WE ARE HOMETOWN NEWS.

Last week I had a real pleasure — I was asked to speak to a group of students taking a journalism class at UMass, my alma mater.

My old friend Maureen Turner, an excellent reporter who wrote for the Valley Advocate for years when the publication was in its prime, teaches part-time at the university.

This is the second consecutive year she has asked me to talk to her students, so I guess I didn’t harm them too much last year.

I told them war stories, offered advice, answered questions and tried to shock them a bit — the latter to elicit some laughs.

Some of the students want to go into reporting about sports while others were interested in arts and entertainment reporting. There were several interested in news.

It was a spirited discussion that went about two hours.

It always gives me some hope when I do get a chance to meet students in which the desire to work in mass communications burns brightly.

What concerns me, though, is the health of local journalism in particular.
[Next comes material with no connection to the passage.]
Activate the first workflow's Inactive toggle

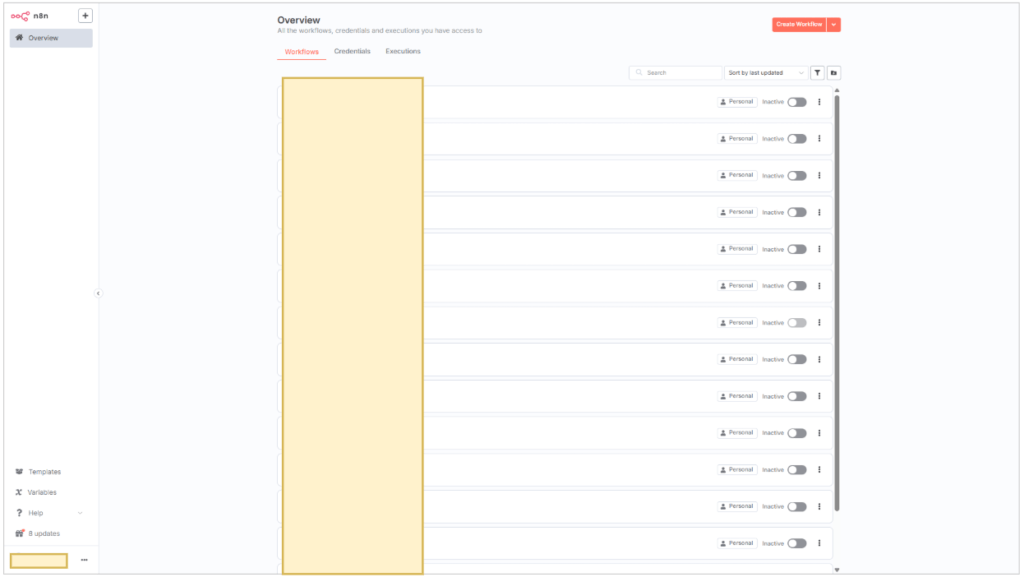[796, 102]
Now I’m happy to say The Reminder is doing well and is delivering needed local news to many communities and is a vital advertising tool for businesses. That is not the case in other markets.

The Wall Street Journal recently released a story about “ghost” newspapers. In this case it’s a small-town publication called “The Gleaner” in Henderson, KY. It doesn’t have an office and doesn’t have a full-time staff. The paper reprints stories from other Gannett newspapers, which owns “The Gleaner,” and uses freelancers for a handful of local stories.

The Wall Street Journal story mentions Penelope Muse Abernathy, a professor at the Hussman School of Journalism and Media at the University of North Carolina, who has done much research about the expanding news desert that exists.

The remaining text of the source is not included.